This dataset, boston_pts, is a data frame containing information on housing values
and neighborhood characteristics in the Boston area. It is based on the classic dataset
by Harrison and Rubinfeld (1978), corrected for minor errors and augmented with the latitude
and longitude of the observations. Gilley and Pace also note that the MEDV variable
is censored, with values at or over USD 50,000 set to USD 50,000.
data(boston_pts)A data frame with 506 observations and 20 variables:
Town name (factor with 92 levels)
Town number (integer)
Census tract number (integer)
Longitude (numeric)
Latitude (numeric)
Median value of owner-occupied homes in USD 1,000s (numeric, censored at 50)
Corrected median value of owner-occupied homes (numeric)
Per capita crime rate by town (numeric)
Proportion of residential land zoned for lots over 25,000 sq.ft. (numeric)

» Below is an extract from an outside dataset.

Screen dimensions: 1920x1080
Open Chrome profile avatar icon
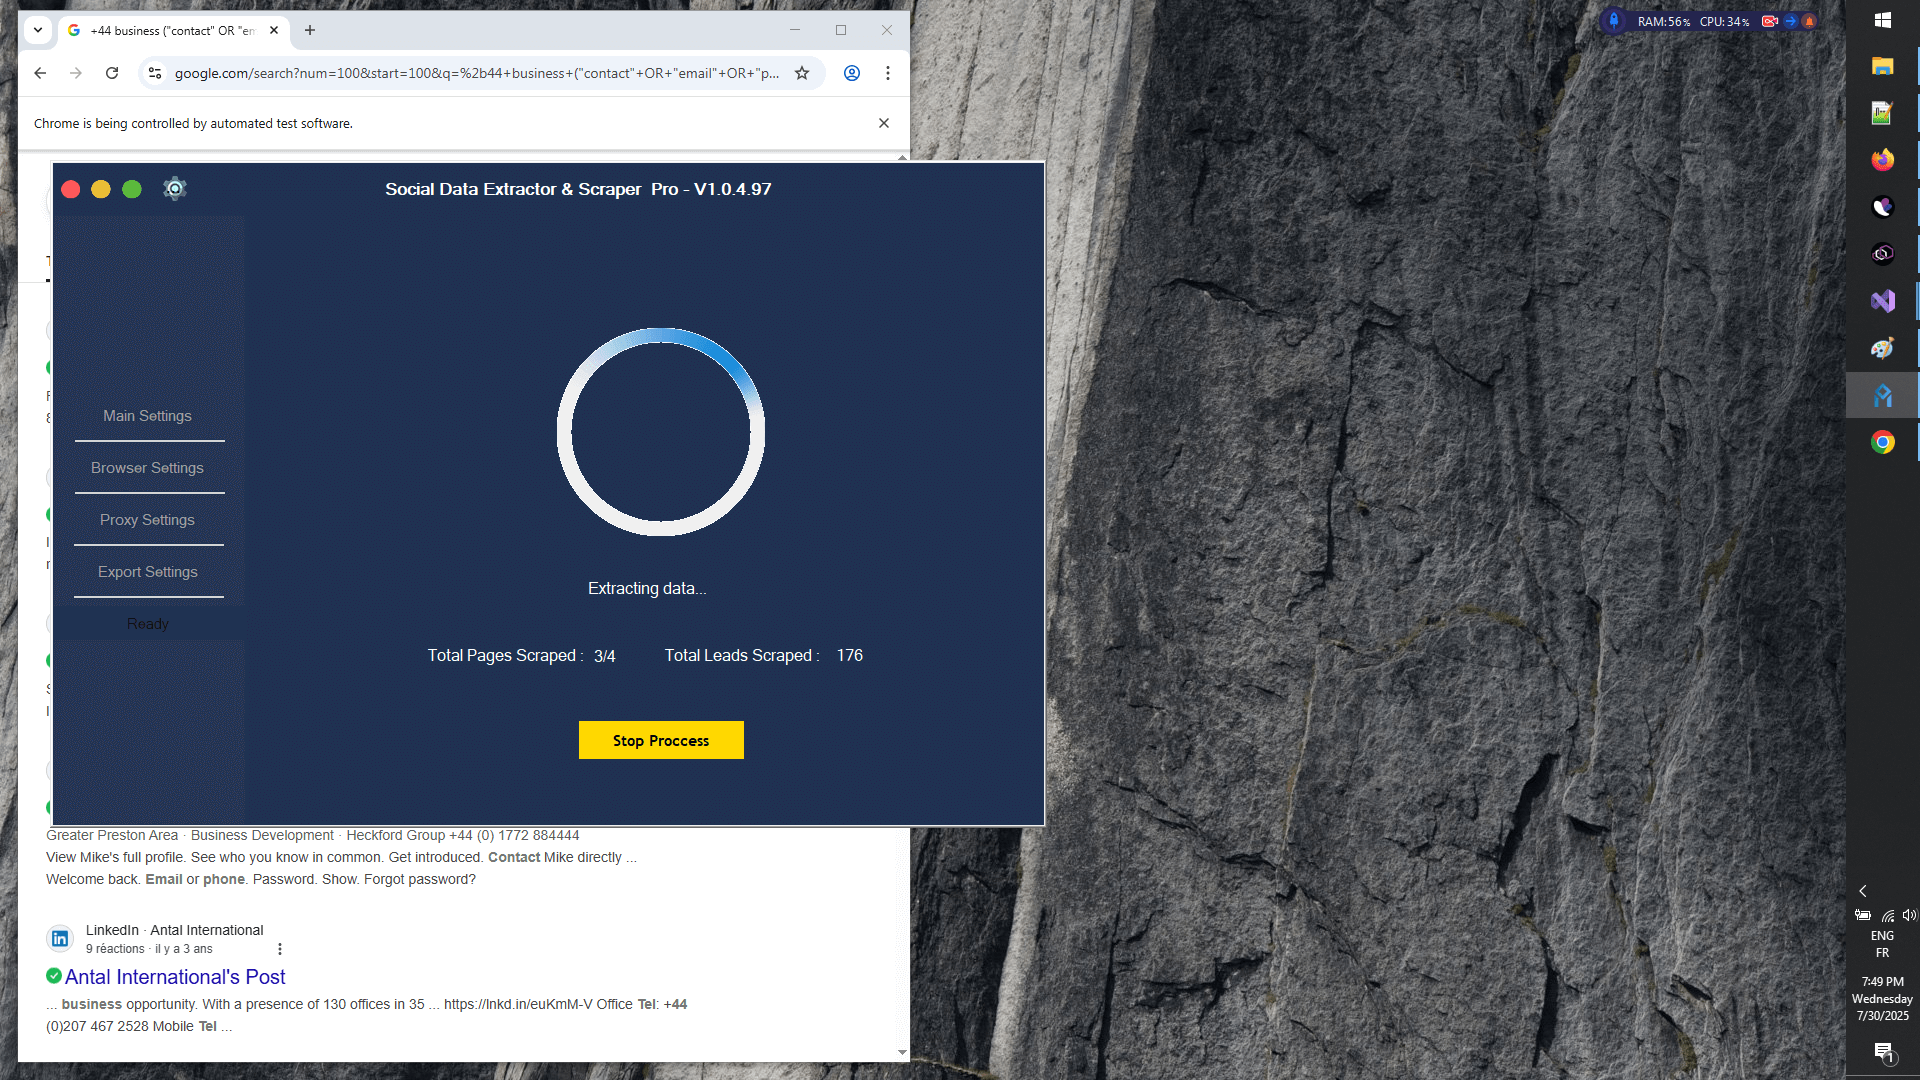click(x=852, y=73)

Proportion of non-retail business acres per town (numeric)
Charles River dummy variable (factor: "0" = not bounded, "1" = bounded)
Nitric oxides concentration (parts per 10 million, numeric)
Average number of rooms per dwelling (numeric)
Proportion of owner-occupied units built prior to 1940 (numeric)
Weighted distances to five Boston employment centers (numeric)
Index of accessibility to radial highways (integer)
Full-value property-tax rate per $10,000 (integer)
Pupil-teacher ratio by town (numeric)
Proportion of Black residents, defined as 1000(Bk - 0.63)^2 (numeric)
Percentage of lower status of the population (numeric)
The dataset consists of 506 observations and 20 variables, including socio-economic,
environmental, and housing characteristics. Geographic coordinates (longitude and latitude)
are provided for spatial analysis. Related data objects include boston.utm, a matrix
of tract point coordinates projected to UTM zone 19, and boston.soi, a sphere of
influence neighbors list.
The dataset name has been kept as boston_pts to avoid confusion with other datasets
in the R ecosystem. This naming convention helps distinguish this dataset as part of the
lightsf package and assists users in identifying its specific characteristics.
The suffix pts indicates that the dataset includes spatial point information.
The original content has not been modified in any way.